For the most part, you are limited by temperature. The more you "overclock it" the less time it can withstand that voltage without overheating. Some motors have advanced cooling to help the motor take the heat. 
Basically for acceleration you will probably be OK, but if you are pulling a lot of amps going up a mountain pass, you will have trouble. I have also heard of people having their motors reworked, to up their voltage capacity, but I really have no info on this, and suspect it isn't cheap.
I'm sure someone else will have much more informed thoughts on this subject, Stay tuned, Eric


----------



## ArJay (Dec 14, 2007)

Thanks Eric...

The other post mentioned that you'd draw big amps doing this. Is that where the heat would become a factor? Would that mean that range would suffer too?

Have to do a bit more research on the subject I guess. As you know, I'm pretty green when it comes to electronics...

Also thinking it might be a bit difficult to insure if the insurer found out you were pumping twice the rated voltage thru the motor....

Rory


----------



## mattW (Sep 14, 2007)

For any set power level (i.e. a cruising speed) the amps in a higher voltage motor will be less because the total power = voltage x amps. higher voltage means less amps for the same power level. I'm pretty sure the problems with higher volts is to do with the new capabilities of the motor. Higher volts means more power for acceleration and hill climbs which also means more heat in the motor and batteries. To quote Austin Powers "Its not the size that matters, its how you use it..."


----------



## ArJay (Dec 14, 2007)

Ah ok thanks Matt.
So from what I can gather it's the amps that create the heat as a result of the increased voltage thru the motor (especially during times of intense load)?

What actually transpires when a motor overheats? What's in danger of failing?

R


----------



## ArJay (Dec 14, 2007)

FYI (you may have already seen it ) I've been looking at Jack Knopf's setup on his Chevelle...

http://www.poormansev.com/id22.html

Looks to be running a 36V GE forklift engine rewired to take 3000 plus amps. 

Interesting...


----------



## Hi Torque Electric (Dec 23, 2007)

In general, the only real difference is the wire size and amount of winding turns between let's say a 36 volt (AKA forklift motor) and something rated higher (like the Warp / ADC motors. In fact I've modified a number of lift motors being used as drive motors for EV's, both cars and MC's. Advancing the brushes (to align with the warped over field magnets which keeps the brushes from arcing) and dealing with the existing shaft are the two biggest issues if looking at using a forklift motor. With that said, there are better choices than others, with some being great while others are not. I've been viewing peoples motor choices on the EVDL for a couple of years now and will offer it here to send me a pic's and I'll offer advise as to how I think it might do for you (before you buy) if so desired 8^)

Using a courser wound motor will cost you more amps but will have a higher top end speed at X voltage. As an FYI, current equals torque and voltage equals RPM's. Another piece to obtaining a good motor choice really comes down to the mass of the copper and steel. You could wind a slot car motor to take 200 volts but it still wouldn't drive your conversion. In general the smaller the motor (and or the higher the current) the shorter it's duty cycle will be at a given load. A modified 7" Prestolite and an ADC FB1 9" motor can both be used for a conversion but the 7" motor will probably need to be blower cooled in anything but a light convertion.

- **STATED TASK**: In the motor thread, what does the post by Hi Torque Electric name as the only real difference between a 36 volt motor and one rated higher? The rows have no connection to the motor thread.

- **RECORDED INFORMATION**:
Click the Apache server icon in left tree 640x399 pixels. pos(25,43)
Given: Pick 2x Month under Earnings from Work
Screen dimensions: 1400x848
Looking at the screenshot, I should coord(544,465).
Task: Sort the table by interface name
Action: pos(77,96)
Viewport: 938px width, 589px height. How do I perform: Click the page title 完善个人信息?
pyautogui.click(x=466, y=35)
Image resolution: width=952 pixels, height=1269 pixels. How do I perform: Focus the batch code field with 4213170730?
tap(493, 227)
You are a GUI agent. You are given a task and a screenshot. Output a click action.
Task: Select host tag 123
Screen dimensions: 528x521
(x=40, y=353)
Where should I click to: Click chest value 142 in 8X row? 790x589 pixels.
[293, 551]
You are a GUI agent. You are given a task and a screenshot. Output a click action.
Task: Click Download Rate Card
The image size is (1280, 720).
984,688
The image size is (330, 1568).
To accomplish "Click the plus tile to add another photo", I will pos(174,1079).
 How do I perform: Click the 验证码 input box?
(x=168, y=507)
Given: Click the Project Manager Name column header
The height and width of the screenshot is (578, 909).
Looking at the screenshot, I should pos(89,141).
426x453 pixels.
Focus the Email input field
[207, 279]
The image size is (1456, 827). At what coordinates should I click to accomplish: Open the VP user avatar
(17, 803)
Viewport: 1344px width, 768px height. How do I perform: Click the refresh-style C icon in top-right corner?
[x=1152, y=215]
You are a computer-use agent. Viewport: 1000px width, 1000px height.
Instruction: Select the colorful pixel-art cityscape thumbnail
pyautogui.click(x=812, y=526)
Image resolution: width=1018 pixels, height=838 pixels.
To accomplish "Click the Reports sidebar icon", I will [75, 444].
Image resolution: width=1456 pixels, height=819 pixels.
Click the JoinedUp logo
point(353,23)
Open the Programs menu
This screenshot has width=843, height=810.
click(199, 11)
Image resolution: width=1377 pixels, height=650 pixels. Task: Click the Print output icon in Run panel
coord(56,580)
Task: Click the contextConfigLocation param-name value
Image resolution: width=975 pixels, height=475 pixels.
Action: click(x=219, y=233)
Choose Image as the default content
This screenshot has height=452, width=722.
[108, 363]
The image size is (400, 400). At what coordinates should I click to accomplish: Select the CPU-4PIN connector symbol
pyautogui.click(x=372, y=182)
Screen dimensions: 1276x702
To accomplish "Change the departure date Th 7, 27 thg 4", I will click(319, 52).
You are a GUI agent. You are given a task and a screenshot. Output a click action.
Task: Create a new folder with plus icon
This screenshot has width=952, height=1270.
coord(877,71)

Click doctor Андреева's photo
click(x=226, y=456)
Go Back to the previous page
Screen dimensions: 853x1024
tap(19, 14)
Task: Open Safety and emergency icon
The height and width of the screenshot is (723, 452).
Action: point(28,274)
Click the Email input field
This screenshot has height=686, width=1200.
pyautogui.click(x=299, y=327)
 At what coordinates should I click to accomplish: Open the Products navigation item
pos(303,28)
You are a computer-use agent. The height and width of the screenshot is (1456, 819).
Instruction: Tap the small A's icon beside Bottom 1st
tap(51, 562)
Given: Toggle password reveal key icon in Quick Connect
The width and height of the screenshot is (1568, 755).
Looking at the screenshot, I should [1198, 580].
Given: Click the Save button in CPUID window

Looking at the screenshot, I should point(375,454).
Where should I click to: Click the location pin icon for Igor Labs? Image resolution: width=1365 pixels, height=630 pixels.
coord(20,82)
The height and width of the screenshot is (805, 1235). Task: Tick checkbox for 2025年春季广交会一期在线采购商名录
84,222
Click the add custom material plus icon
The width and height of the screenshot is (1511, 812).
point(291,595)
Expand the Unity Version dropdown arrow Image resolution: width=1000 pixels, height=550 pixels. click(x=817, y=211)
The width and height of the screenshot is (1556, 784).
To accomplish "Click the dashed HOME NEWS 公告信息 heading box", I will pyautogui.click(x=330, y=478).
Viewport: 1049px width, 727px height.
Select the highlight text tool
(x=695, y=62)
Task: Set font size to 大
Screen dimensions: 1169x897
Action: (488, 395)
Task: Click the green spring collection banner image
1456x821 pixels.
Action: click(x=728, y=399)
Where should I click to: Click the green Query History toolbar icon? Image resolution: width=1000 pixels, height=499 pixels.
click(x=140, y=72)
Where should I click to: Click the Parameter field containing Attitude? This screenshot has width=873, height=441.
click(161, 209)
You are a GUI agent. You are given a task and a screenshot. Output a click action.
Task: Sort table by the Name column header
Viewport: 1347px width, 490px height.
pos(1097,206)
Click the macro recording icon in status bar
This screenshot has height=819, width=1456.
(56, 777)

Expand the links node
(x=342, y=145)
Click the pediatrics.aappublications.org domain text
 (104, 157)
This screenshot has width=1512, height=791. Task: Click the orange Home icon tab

- **ANSWER IN FULL**: The wire size and the number of winding turns.